Instruções:
A – Indique se cada afirmação abaixo está de acordo com o trecho sobre a Minustah, respondendo sim ou não e citando literalmente as palavras do trecho que decidem a resposta.
(i) Martelly falou na ONU numa sexta-feira.
(ii) A força da Minustah era comandada por canadenses.
(iii) As tropas incluíam nove países latino-americanos.
B – Responda às perguntas abaixo com base no trecho sobre a Minustah.
(i) Segundo Martelly, quando a Minustah pode sair?
(ii) Que apelido a população dava à força comandada pelos brasileiros?
(iii) Quais países são chamados de “estrangeiros de primeira mão”?

Texto fornecido:
★ ★ ★ ★ ★ ★ ★
Na última sexta-feira, falando na ONU, Martelly afirmou sobre os protestos: “Muita gente está fazendo política, pedindo a saída da Minustah porque eles querem criar instabilidade. A Minustah só pode sair quando houver uma alternativa”.
Porém, muito antes do assombro causado pelo vídeo, já era comum ver pelas ruas de Porto Príncipe pichações com os dizeres “abaixo a Minustah” ou “abaixo a ocupação”; e a população se referia desdenhosamente à força comandada pelos brasileiros, apelidada de “pepe blanc”, ou “estrangeiros de segunda mão” – em referência à etnia das tropas composta por nove países latino-americanos, quatro países asiáticos, além das Filipinas e Jordânia, que se juntaram aos “estrangeiros de primeira mão” – Canadá, Estados Unidos e França.
★ ★ ★ ★ ★ ★ ★
Material fornecido:
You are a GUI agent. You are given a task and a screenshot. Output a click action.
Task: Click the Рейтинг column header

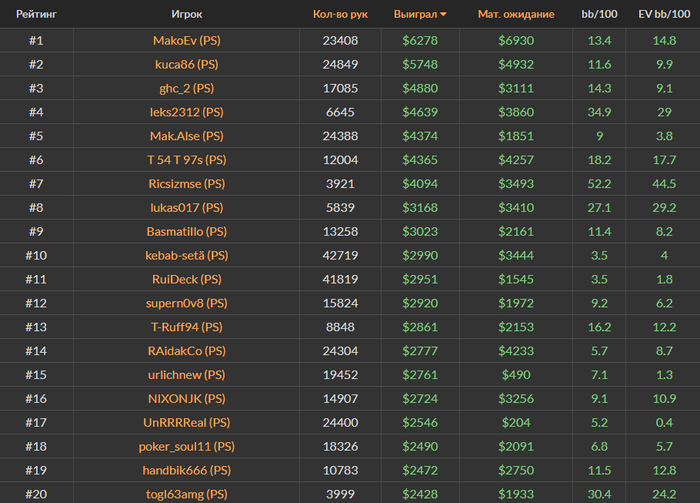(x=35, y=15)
★ ★ ★ ★ ★ ★ ★
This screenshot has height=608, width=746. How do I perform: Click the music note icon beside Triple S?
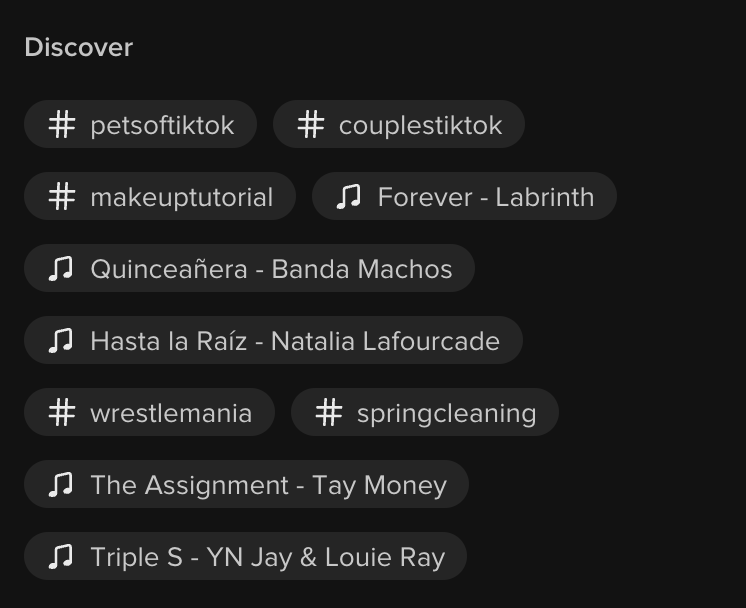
★ ★ ★ ★ ★ ★ ★
Respostas escritas:
A –
(i) Sim, pois o trecho diz: “Na última sexta-feira, falando na ONU, Martelly afirmou sobre os protestos”.
(ii) Não, pois o trecho diz: “à força comandada pelos brasileiros”.
(iii) Sim, pois o trecho diz: “composta por nove países latino-americanos”.

B –
(i) Segundo Martelly, a Minustah só pode sair quando houver uma alternativa.
(ii) A população apelidava a força de “pepe blanc”, ou “estrangeiros de segunda mão”.
(iii) Os “estrangeiros de primeira mão” são o Canadá, os Estados Unidos e a França.